For Spanish citizenship, Jews must prove Sephardic link

Bill on legal return to Spain for Inquisition descendents elicits excited response from Sephardic Jews, alongside rabbinic objections

The Spanish Inquisition Tribunal, a 19th century work by Spanish artist Francisco Goya. (Wikimedia Commons/CC BY)
The Spanish Inquisition Tribunal, a 19th century work by Spanish artist Francisco Goya. (Wikimedia Commons/CC BY)

Jews of Sephardic origin seeking to apply for Spanish citizenship under a proposed law to enable a right of return for the descendants of 1492 expellees must establish that they are presently members of the Sephardic Jewish community. In addition, applicants must also prove their ancestry by having a surname of Spanish origin or providing evidence that their family speaks Ladino.

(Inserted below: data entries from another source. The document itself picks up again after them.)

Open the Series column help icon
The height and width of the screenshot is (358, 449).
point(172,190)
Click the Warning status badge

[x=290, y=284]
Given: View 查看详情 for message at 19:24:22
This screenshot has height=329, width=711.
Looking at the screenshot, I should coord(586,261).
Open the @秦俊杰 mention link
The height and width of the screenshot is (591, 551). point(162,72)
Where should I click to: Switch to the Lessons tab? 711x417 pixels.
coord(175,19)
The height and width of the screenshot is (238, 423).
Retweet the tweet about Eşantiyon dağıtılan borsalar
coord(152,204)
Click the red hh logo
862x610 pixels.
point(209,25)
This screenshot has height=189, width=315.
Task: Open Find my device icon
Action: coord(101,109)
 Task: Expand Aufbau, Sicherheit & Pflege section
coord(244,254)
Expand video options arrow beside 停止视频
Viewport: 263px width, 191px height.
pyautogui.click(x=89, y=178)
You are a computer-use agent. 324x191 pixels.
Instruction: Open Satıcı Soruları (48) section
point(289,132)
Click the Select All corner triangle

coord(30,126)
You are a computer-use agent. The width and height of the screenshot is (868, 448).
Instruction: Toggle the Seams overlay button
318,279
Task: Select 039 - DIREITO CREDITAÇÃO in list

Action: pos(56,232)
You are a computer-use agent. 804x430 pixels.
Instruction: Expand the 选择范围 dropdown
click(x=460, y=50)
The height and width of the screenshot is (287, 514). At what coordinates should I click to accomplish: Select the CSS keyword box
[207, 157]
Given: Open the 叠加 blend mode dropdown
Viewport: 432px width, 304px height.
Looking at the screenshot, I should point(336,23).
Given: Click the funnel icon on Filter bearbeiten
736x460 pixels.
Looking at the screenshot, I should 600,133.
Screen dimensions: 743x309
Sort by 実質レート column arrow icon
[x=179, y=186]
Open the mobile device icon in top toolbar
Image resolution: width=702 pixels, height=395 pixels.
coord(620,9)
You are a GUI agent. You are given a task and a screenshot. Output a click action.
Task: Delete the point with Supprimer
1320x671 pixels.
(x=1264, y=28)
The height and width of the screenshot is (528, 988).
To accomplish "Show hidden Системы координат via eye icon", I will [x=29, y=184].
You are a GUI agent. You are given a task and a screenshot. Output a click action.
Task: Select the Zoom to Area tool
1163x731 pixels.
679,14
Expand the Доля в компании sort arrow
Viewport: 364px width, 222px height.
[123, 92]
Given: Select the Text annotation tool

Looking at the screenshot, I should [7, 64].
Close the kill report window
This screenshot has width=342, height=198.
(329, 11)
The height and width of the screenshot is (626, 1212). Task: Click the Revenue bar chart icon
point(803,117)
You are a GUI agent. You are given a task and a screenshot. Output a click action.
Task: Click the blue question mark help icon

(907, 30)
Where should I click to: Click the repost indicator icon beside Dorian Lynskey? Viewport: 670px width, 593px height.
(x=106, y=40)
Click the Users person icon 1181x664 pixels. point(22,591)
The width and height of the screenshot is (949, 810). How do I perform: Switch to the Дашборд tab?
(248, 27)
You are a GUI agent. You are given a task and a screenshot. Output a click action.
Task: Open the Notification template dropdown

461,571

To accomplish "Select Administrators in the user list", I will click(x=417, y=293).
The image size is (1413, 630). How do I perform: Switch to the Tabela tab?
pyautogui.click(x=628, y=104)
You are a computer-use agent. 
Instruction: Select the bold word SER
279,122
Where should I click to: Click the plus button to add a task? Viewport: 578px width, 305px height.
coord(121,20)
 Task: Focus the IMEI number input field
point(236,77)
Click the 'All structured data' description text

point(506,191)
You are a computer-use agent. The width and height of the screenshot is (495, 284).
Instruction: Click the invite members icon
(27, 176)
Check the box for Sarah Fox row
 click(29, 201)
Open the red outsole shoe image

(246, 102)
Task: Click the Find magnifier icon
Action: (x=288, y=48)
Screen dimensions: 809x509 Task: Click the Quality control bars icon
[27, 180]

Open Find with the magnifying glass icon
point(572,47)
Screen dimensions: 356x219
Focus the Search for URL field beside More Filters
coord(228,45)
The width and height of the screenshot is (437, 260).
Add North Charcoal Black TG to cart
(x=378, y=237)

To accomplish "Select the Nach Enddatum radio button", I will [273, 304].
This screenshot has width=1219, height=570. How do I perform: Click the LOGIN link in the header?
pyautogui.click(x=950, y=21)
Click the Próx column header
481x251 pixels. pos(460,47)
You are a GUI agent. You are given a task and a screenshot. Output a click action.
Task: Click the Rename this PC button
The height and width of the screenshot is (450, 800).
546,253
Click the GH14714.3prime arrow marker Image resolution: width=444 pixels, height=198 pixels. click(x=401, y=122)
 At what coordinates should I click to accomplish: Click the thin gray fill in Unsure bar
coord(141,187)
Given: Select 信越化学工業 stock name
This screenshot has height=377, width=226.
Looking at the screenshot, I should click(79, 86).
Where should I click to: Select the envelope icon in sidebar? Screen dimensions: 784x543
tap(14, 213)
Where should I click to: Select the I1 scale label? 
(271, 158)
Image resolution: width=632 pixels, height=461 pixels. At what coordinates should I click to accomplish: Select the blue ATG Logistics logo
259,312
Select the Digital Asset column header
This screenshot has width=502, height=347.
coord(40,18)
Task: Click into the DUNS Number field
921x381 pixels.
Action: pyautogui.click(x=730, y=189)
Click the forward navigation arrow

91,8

According to a yet-to-be-finalized version of the bill, applicants must gain approval from Spain’s Federation of Jewish Communities that they are indeed affiliated with the Sephardic community. Jews in countries other than Spain must also obtain confirmation from rabbinic authorities in their country of residence and apply at the Spanish embassy in their home countries.

While no final list of accepted surnames has yet been released to the Jewish community, the bill makes reference to such lists multiple times.

The drafted legislation aims to accelerate the citizenship process for Sephardic Jews for a set period of two years.

On Friday, Spain’s government approved the bill, which was filed last month by the ruling Popular Party and proposes to amend previous legislation that allowed for granting citizenship to Sephardic Jews who chose to apply for it.

The bill proposes to allow dual nationality, enabling people who can prove Sephardic ancestry to also retain their other citizenships. Reports about the bill did not say when it would go up for a vote by lawmakers of Spain’s Congress of Deputies.

News of the bill prompted a flurry of excited responses from the Sephardic Jewish community, and criticism from national-religious rabbis in Israel. Maya Weiss-Tamir, an attorney who handles these requests, told Channel 2 she had received 150 applications since the bill approval announcement.

“The motives vary,” she said. “There are those who are interested in citizenship for sentimental reasons; the connection to their Spanish roots and the symbolism in receiving Spanish citizenship. And there are those who are looking at the practical reasons — like the option to work and study in Europe.”

However, prominent Orthodox rabbis in Israel panned the proposal.

“Spain is seeking support, they are in difficult economic straits,” Rav Shlomo Aviner said, according to Walla. “Suddenly they are courting us to give us citizenship that has no use for us. An Israeli passport is worth more.”

Rabbi Eliyahu Abergel, a Sephardic rabbi, also denounced the bill. “There is an ancient [rabbinic] ban against returning to Spain,” he said.

Spain already granted citizenship to individuals who applied based on previous naturalization laws for Sephardic Jews, but had no procedure in place to process such requests, the Terra Espana news site reported Friday.

Hundreds of thousands of Jews fled Spain and Portugal during the 15th and 16th centuries, when they were persecuted by the Catholic church and the royal houses of both countries.